Thursday, January 19, 2012
THE HELP (2011)
Kathryn Stockett’s best-selling book becomes a highly anticipated feature film which falters in its feel-good approach to a troubled period in history. I have not read the novel, but I have reasonable assurance from one who has that writer/director Tate Taylor’s adaptation is a faithful one. In pre-civil rights Mississippi recent college graduate Skeeter Phelan (Emma Stone) returns to Jackson to pursue a career as a writer. Her newfound political awareness leads to friction with her peers, particularly Hilly Holbrook (Bryce Dallas Howard), a proponent of segregation who fires her maid Minny Jackson (Octavia Spencer) for using the family commode. Minny plots her revenge in part by going to work for Celia Foote (Jessica Chastain), a housewife shut out of Hilly’s social gatherings. While working at the local newspaper Skeeter pitches to publisher Elain Stein (Mary Steenburgen) her idea for a book written from the perspective of the black women who care for well-to-do families in the South. Persuading the help (as these women are called) to grant interviews becomes Skeeter’s biggest challenge. With reluctance Aibileen Clark (Viola Davis) agrees, to the initial consternation, and eventual cooperation, of her fellow domestics. Davis gives a subtle and nuanced performance, but her character may as well wear a halo.
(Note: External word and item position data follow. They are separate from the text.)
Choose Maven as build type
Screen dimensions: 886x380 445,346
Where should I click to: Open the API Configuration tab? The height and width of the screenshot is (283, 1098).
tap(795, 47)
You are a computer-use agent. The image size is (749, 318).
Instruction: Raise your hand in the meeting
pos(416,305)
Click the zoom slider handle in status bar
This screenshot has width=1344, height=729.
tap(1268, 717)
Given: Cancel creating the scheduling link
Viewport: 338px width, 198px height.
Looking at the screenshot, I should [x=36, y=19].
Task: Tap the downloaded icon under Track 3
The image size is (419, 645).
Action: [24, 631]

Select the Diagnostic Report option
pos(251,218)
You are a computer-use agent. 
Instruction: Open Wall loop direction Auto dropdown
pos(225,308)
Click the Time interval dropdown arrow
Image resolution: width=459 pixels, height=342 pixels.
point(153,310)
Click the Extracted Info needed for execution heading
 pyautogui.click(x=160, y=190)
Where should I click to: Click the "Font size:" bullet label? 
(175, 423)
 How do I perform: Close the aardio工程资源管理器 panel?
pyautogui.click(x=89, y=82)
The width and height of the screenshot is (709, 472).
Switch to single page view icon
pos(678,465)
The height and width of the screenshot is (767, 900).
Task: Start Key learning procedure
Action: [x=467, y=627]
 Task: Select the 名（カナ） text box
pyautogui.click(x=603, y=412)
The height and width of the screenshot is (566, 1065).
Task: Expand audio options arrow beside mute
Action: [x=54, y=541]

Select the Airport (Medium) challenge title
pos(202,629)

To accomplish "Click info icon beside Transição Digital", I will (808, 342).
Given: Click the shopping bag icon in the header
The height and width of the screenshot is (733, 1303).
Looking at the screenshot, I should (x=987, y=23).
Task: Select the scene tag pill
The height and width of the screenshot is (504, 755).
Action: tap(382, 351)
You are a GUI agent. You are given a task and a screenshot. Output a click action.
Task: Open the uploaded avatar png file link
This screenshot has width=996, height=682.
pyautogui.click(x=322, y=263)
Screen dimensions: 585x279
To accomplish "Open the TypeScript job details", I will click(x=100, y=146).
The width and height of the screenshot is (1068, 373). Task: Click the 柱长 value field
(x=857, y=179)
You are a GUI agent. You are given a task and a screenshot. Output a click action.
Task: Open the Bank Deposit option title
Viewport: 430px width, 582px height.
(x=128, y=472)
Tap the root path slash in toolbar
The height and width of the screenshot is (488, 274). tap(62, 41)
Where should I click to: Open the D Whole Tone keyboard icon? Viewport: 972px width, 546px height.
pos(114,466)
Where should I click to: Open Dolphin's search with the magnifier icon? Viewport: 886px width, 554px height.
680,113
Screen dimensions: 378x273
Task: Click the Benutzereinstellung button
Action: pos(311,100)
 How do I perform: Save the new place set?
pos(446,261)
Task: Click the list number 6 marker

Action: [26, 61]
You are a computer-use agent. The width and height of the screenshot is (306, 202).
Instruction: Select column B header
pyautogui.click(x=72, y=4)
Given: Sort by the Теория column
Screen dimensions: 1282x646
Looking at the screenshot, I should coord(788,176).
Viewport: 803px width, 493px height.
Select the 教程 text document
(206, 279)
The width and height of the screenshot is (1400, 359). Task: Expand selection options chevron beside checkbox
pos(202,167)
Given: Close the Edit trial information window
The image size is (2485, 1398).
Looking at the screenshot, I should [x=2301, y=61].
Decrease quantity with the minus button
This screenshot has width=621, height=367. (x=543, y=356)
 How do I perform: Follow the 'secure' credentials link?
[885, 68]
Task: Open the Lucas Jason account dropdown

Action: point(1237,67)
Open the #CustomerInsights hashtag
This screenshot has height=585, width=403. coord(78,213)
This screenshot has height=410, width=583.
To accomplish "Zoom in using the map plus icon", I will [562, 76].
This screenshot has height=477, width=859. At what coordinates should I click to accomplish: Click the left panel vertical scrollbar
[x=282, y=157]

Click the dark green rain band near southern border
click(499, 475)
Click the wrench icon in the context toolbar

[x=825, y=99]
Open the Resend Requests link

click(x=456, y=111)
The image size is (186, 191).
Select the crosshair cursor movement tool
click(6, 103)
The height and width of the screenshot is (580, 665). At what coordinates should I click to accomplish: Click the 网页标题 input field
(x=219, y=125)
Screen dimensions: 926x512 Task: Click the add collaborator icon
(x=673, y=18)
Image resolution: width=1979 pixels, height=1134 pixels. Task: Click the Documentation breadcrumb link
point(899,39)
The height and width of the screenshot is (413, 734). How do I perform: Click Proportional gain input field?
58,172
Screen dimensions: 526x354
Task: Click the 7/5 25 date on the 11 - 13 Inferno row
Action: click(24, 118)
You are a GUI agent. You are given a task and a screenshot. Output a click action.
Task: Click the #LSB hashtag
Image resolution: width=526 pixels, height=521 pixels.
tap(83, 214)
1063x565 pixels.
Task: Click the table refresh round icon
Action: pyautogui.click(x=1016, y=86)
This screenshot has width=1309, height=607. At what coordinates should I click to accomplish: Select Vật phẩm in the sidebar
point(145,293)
Chastain charms as the guileless Celia, and her chemistry with Spencer’s brassy Minny provides what spark the film has. Yet neither overcomes the simplistic writing. Stone is strangely subdued, while Howard gamely attacks her one-note character with gusto. The early 1960s were a volatile time filled with societal upheaval. Yet Taylor’s film feels too tidy for its time. Although the violent deaths of Medgar Evers (an outspoken black civil rights activist) and John F. Kennedy get their mention, the events’ societal shock waves get relegated to the periphery. Taylor’s film (and, I suspect, Stockett’s novel) are eager for the audience to congratulate itself on how far race relations have come (and they have). But to have that self-satisfaction permeate a film set predominately in 1963 Mississippi strikes a frustratingly false note.